Читать книгу Protocols for High-Risk Pregnancies - Группа авторов - Страница 42

The phenotype of trisomy 21 occurs when there is a triplication of dosage‐sensitive genes on chromosome 21; these genes comprise the Down syndrome critical region. Nondisjunction of the chromosome 21 pair during meiosis of the germ cells accounts for 95% of cases of trisomy 21. In the vast majority of cases, the extra chromosome is maternal in origin, and there is a strong correlation between maternal age and the chances of fetal trisomy 21. In less than 5% of cases, the additional chromosome 21 material is a result of an unbalanced translocation, usually affecting chromosomes 14 and 21, but occasionally also involving chromosomes 15 or 22. About 50% of such cases occur as de novo translocations and 50% are inherited from a parent who carries a balanced translocation. Rarer cases of trisomy 21 are mosaic, in which some cell lines carry three copies of chromosome 21, while others are diploid and normal. Trisomies 13 and 18 also occur due to meiotic nondisjunction in approximately 85% of cases, while 10% of cases are mosaic and 5% are due to a translocation.

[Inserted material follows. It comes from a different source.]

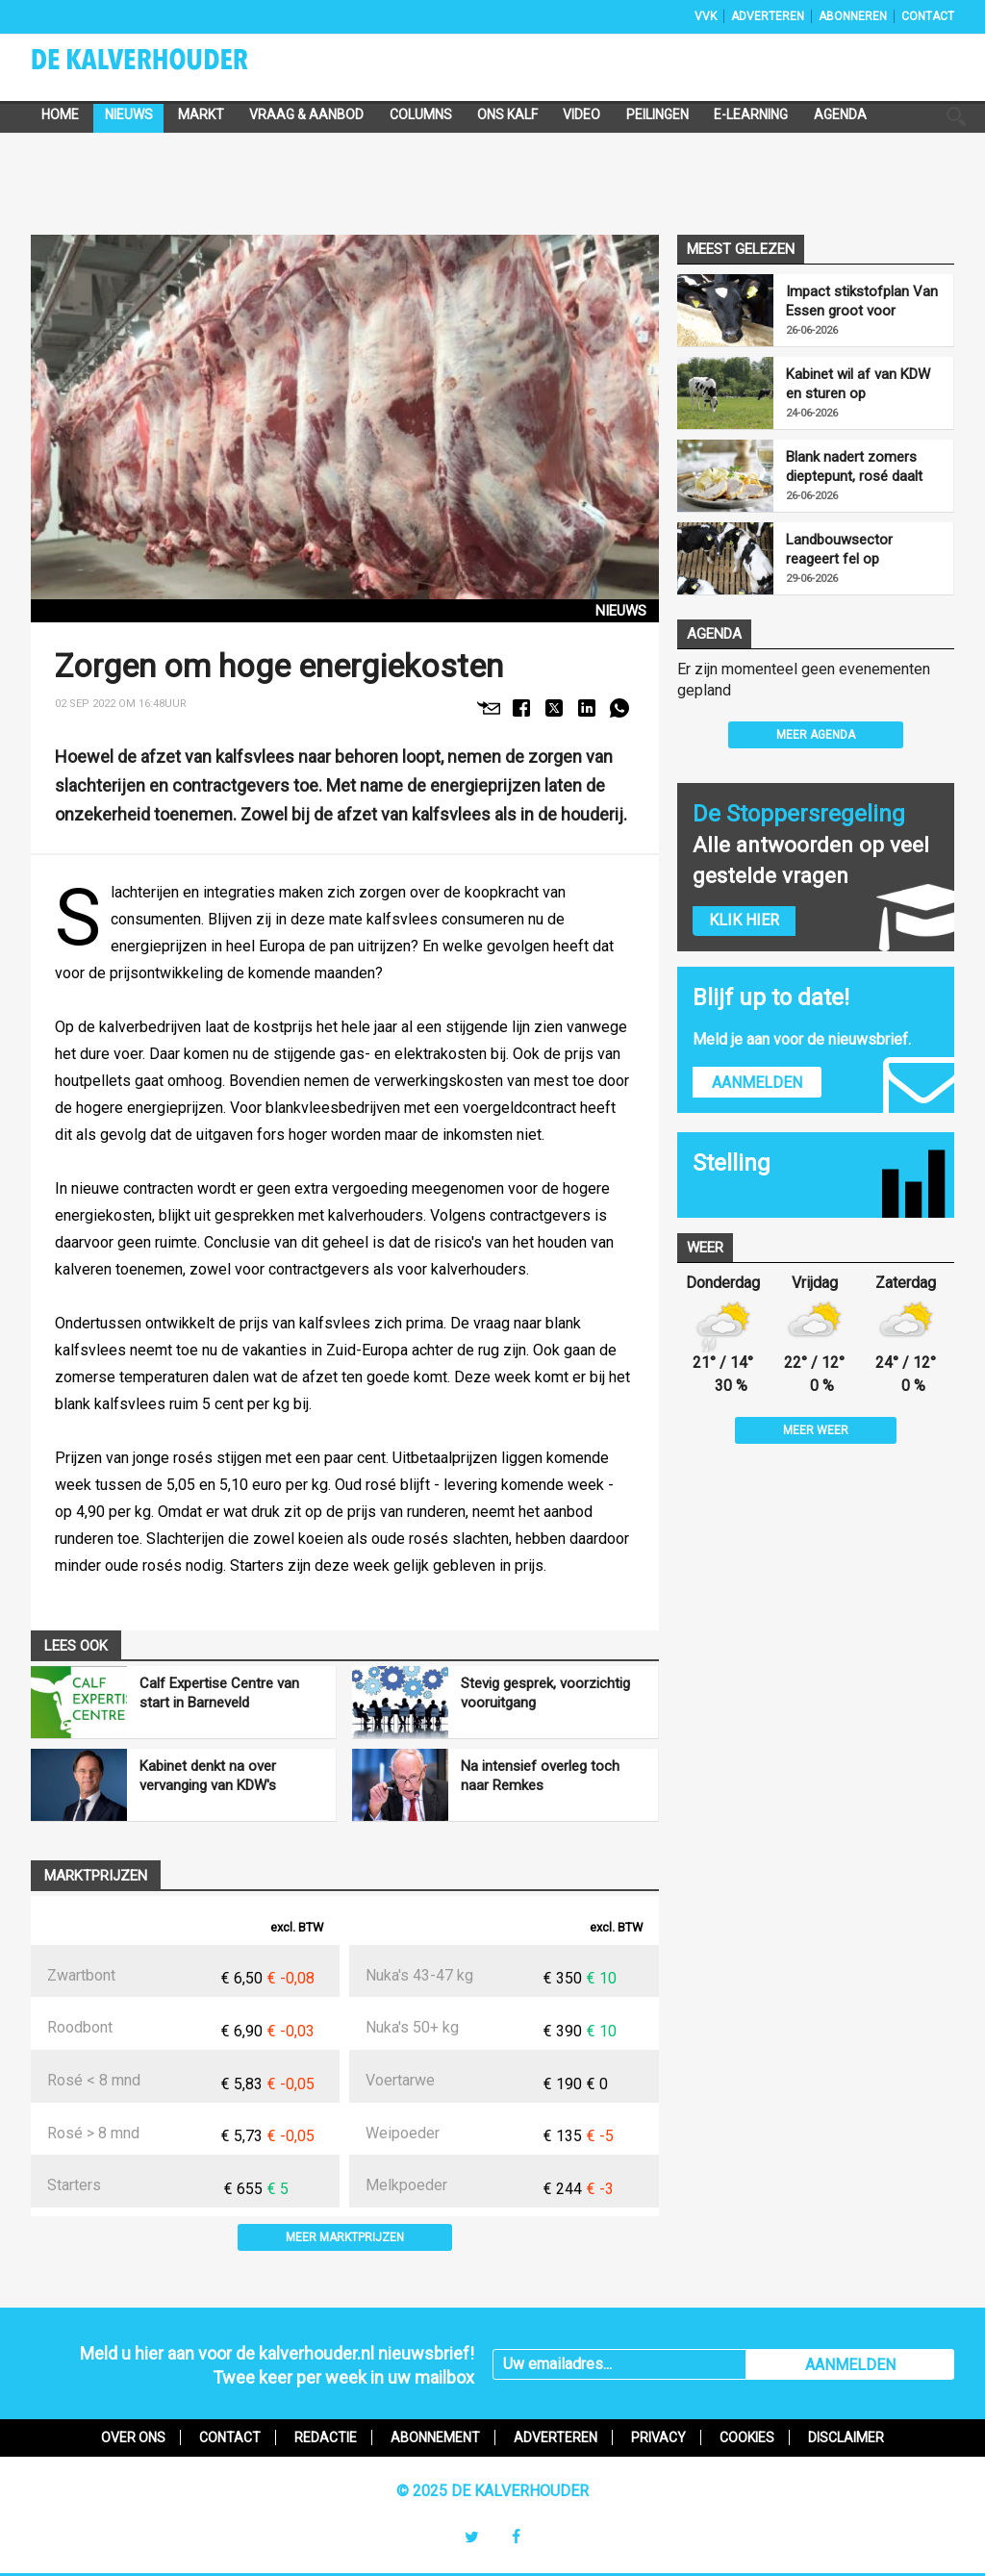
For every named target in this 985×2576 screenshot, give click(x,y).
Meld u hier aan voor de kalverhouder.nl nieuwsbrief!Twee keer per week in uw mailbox (277, 2365)
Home (60, 114)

Copy number variants (CNV) occur when the number of copies of a particular gene or genomic region varies from one individual to the next; these variants can be duplications or deletions. Large CNVs may be detectable by karyotype, but most require chromosomal microarray to be diagnosed. Although small when compared to trisomy of an entire chromosome, CNVs can be associated with significant medical and intellectual disabilities. Unlike the common trisomies, the rate of significant CNVs does not increase with maternal age and is estimated at about 0.5–1% of pregnancies in the mid‐trimester. Therefore, these are more common than Down syndrome and the common aneuploidies in women under age 35.